■ Problem requirements
Reproduce the rows from the line that contains "Given: Click the Playbook wordmark text" up to and including the line that contains "should pyautogui.click(x=672, y=600).".

■ Data provided

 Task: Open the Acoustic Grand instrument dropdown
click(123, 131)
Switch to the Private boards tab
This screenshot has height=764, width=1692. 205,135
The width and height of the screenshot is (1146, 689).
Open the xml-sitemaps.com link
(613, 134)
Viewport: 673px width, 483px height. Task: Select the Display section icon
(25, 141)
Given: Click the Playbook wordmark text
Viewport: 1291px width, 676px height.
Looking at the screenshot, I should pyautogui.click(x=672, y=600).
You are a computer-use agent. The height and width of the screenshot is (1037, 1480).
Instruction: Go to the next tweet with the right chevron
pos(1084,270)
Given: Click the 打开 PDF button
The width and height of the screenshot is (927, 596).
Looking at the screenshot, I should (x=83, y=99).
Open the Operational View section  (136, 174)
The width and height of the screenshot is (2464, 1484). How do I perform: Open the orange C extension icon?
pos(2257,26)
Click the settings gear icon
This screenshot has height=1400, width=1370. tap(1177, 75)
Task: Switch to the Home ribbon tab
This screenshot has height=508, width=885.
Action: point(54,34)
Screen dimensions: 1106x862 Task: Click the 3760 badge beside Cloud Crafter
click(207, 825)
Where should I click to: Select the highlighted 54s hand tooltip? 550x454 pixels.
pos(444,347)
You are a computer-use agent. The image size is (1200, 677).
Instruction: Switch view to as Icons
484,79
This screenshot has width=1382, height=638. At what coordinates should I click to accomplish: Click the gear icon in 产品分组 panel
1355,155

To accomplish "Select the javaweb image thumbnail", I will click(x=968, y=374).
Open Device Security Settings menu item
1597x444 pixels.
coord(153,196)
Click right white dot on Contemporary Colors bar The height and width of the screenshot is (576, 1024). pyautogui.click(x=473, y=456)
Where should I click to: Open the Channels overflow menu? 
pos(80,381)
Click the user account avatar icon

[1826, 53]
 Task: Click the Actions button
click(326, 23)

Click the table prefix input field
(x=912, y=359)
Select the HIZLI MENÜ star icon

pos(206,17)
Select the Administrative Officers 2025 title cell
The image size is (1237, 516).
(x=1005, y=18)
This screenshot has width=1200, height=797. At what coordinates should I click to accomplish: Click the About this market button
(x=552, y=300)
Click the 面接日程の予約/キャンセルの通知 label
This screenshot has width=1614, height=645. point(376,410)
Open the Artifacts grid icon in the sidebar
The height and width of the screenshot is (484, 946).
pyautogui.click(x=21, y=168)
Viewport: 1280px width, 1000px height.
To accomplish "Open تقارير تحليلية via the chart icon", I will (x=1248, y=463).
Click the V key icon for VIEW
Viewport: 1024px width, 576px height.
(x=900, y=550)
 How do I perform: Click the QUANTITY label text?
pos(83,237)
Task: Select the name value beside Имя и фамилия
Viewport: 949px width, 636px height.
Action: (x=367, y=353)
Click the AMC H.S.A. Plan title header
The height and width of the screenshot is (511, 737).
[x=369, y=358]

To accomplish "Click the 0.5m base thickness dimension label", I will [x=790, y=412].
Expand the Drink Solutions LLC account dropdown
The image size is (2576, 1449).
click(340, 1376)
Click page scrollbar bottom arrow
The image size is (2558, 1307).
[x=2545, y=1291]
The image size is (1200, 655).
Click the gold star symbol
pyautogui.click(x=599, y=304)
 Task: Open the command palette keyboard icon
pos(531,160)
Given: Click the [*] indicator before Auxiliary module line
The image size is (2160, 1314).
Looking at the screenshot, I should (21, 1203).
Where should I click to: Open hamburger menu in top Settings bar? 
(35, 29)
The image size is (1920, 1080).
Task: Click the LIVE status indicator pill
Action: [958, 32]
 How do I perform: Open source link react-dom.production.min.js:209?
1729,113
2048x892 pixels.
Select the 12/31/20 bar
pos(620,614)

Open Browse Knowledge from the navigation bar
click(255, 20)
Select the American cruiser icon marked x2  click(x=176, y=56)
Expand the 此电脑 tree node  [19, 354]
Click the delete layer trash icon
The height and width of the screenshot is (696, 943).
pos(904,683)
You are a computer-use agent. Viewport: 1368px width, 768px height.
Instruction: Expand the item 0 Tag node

■ Written solution
Given: Click the Playbook wordmark text
Viewport: 1291px width, 676px height.
Looking at the screenshot, I should pyautogui.click(x=672, y=600).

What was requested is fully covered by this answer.